I confess. I like to stay busy. I like a sense of purpose and idle hands do make me nervous. However, recently I've begun to feel the slender rip that has been creeping down the center of my being as I attempt to juggle these responsibilities.

Full time work
Full time school
Full time mom

My trio of identities. What I chose.

Tuesday, September 2, 2008

Awakenings

If you ever stop to think about how easily it is to become preoccupied with matters unimportant, it is overwhelming the degree to which we busy ourselves with trivial tasks.

I spent last week in Orlando at a statewide Dependency Summit. Dependency Court, for those who do not know, is the group of judges, magistrates, laws, etc. that govern child welfare and protect those children who are removed from their home due to cases of abuse or neglect. Essentially, the Court is central to the work that I do.

The Summit was an event that was open to all facets of the child welfare system and I was pleasantly surprised when asked to represent my company there. I attended, along with a handful of other employees from my work (mostly upper management). The Summit consisted of speakers, those from DCF as well as this author. It was delightfully informative as well as equally emotionally crushing. Workshops were given on a wide array of topics pertaining to child welfare and I found myself involved in a particularly upsetting one involving how to recognize child abuse.

At my level of work (remember my corporate bubble) I never witness child abuse but through pictures, case notes and court documents. It becomes easy to distance myself through what I perceive as my slight involvement in these children's lives.

As I sat uncomfortably in the cushioned steel chair for three hours, shifting slightly to allow access to the images on the screen, I was reminded that the world in which we participate in has evil threaded within.

The pictures revealed stories, recounted by the detective who worked the cases. Stories of hurt, despair, desperation. Stories that burned into your brain and sliced coolly through your heart. They were all different and yet...all terribly the same.

Images that flashed on the screen held my attention with such tremendous affliction that I was stricken. Unable to turn from the screen and the hideous accompanying stories, I was barred into the chair, invisible straps bound me and my eyes pried open with hideous intrigue.

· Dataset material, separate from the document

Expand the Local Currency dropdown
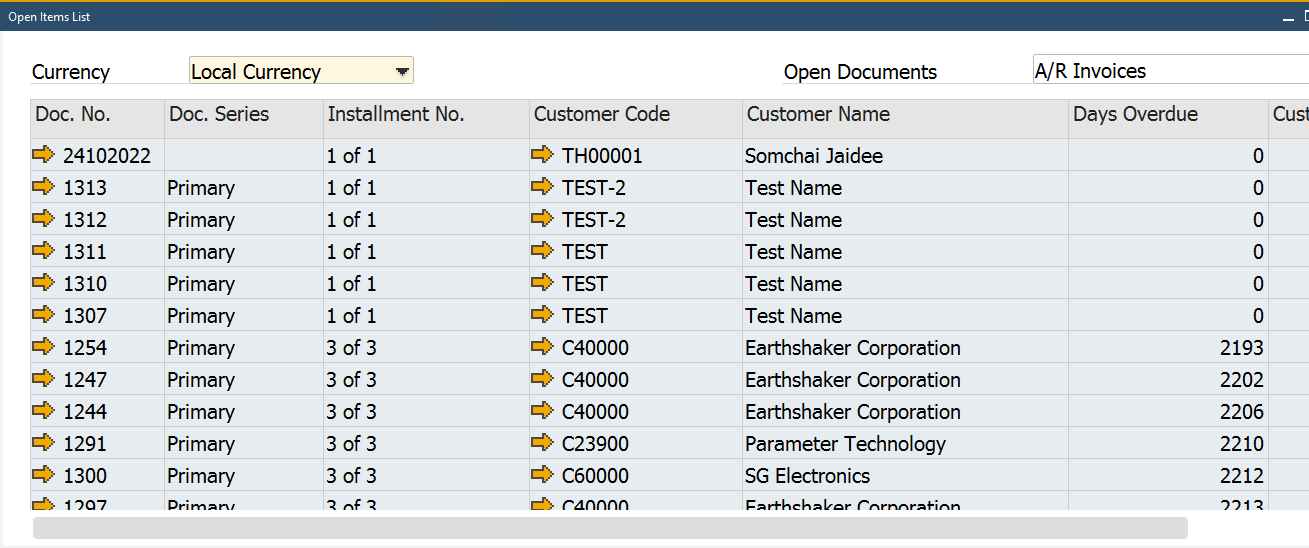Viewport: 1309px width, 548px height. point(401,71)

I walked away with only this.

There is certainly evil in this world. Evil that exists outside of a Bram Stoker novel, outside of a Hitchcock movie and certainly outside of communities medial attempts to contain it behind bars. Evil that is real and alive in the most basic sense.

It is a scary world that we live in, as it has been said before. My timid observation is also this: this world is a helpless one.

What can be done? We are a solution focused population. Problem solvers, we elect those to public office who promise to solve the greatest amount. Truly though, what can be done to prevent the evil that mars the souls of the darkest individuals? What preventative measures can be taken to stop the broken bones, bruises and deaths of societies most vulnerable individuals?

Consequences, yes. Those we honor.
Yet, to a child who waits in fear every night that this night may be her last- consequences are not enough.

Helpless.

Only, Trivial things can consume you.